Read the records below and copy each line that contains "agent".

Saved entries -
BEGIN

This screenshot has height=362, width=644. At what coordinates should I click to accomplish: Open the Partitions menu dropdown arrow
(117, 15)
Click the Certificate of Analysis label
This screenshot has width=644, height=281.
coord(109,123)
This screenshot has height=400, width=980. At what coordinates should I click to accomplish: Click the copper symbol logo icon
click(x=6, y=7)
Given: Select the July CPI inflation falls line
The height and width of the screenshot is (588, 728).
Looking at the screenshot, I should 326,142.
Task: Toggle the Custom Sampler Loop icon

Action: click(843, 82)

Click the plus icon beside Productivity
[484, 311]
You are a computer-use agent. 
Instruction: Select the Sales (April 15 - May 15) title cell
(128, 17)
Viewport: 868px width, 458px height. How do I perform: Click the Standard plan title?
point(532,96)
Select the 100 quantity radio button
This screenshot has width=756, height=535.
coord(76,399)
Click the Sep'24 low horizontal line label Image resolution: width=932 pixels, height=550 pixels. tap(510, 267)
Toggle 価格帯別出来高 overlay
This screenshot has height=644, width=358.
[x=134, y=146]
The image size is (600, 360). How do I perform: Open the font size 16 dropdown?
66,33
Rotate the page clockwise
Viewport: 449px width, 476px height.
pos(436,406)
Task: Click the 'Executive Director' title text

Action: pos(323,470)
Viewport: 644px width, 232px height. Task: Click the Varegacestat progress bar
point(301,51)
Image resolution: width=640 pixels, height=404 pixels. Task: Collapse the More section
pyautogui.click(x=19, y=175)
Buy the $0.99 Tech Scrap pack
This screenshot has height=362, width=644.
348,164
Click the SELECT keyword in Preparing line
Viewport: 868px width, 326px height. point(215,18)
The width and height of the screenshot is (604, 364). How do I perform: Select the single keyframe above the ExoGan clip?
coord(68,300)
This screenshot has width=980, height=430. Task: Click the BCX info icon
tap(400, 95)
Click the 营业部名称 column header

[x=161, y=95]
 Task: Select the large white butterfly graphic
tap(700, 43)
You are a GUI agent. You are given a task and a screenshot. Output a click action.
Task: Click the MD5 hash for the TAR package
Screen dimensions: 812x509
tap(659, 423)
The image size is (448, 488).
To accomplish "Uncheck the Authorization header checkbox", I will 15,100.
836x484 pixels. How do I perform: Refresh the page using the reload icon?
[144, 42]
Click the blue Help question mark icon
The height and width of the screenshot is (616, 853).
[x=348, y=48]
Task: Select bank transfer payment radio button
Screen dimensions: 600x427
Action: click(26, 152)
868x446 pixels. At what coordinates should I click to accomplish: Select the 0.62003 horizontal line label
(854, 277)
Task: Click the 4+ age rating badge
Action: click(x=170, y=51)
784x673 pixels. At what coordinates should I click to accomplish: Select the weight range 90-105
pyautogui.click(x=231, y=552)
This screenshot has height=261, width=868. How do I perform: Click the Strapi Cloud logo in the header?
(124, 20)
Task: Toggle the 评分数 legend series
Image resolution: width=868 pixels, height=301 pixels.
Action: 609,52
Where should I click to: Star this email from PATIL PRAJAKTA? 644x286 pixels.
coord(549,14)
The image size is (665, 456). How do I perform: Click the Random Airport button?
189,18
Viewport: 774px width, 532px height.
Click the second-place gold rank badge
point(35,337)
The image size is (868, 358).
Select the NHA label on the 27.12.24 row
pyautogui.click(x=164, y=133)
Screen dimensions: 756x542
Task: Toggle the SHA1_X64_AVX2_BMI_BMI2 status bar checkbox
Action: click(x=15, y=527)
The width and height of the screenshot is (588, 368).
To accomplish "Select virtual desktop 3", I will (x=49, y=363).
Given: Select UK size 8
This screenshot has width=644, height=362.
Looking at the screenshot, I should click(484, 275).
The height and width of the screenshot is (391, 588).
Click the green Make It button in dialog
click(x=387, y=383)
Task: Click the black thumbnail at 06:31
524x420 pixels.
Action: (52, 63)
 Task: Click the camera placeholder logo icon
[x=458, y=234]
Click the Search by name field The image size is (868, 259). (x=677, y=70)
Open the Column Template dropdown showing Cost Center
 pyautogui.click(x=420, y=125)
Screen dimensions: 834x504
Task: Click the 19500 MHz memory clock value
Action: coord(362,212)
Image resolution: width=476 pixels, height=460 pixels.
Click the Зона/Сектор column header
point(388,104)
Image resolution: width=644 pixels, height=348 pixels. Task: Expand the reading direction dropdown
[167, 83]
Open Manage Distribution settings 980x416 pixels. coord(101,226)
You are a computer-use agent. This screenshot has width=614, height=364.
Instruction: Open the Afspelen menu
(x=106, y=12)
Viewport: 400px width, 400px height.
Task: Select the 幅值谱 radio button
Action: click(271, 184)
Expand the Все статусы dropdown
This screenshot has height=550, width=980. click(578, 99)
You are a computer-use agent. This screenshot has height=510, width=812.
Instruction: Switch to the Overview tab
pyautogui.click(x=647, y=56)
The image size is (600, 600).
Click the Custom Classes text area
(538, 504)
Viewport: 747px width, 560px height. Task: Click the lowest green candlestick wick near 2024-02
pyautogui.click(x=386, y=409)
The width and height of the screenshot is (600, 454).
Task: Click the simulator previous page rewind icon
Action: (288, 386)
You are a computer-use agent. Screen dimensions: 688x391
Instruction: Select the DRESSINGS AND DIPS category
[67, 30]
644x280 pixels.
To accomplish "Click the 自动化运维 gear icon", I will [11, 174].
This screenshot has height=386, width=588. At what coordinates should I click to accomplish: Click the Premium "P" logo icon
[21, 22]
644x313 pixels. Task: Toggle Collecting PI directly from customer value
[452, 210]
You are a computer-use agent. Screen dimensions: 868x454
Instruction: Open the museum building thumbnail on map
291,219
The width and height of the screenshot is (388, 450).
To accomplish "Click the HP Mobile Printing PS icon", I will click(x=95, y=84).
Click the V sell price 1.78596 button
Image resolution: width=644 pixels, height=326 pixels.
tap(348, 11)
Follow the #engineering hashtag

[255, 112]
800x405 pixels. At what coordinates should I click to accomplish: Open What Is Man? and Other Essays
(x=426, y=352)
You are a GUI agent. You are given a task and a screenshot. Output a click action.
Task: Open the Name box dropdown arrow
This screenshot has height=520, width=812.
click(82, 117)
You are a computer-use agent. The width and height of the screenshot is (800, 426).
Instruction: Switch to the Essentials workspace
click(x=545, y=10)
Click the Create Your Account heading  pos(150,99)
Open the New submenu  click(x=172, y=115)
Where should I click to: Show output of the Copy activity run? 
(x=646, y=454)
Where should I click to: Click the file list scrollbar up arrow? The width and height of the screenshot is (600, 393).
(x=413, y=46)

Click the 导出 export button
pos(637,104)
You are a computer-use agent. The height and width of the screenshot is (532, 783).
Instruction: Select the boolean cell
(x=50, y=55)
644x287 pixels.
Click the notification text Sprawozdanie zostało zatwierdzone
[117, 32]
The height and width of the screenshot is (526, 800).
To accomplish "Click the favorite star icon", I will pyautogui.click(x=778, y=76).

END

Completed task -
You are a computer-use agent. 
You are a GUI agent. You are given a task and a screenshot. Output a click action.
You are a computer-use agent. This screenshot has width=614, height=364.
You are a computer-use agent. This screenshot has height=510, width=812.
You are a computer-use agent. Screen dimensions: 688x391
You are a computer-use agent. Screen dimensions: 868x454
You are a GUI agent. You are given a task and a screenshot. Output a click action.
You are a computer-use agent. The width and height of the screenshot is (800, 426).
You are a computer-use agent. The height and width of the screenshot is (532, 783).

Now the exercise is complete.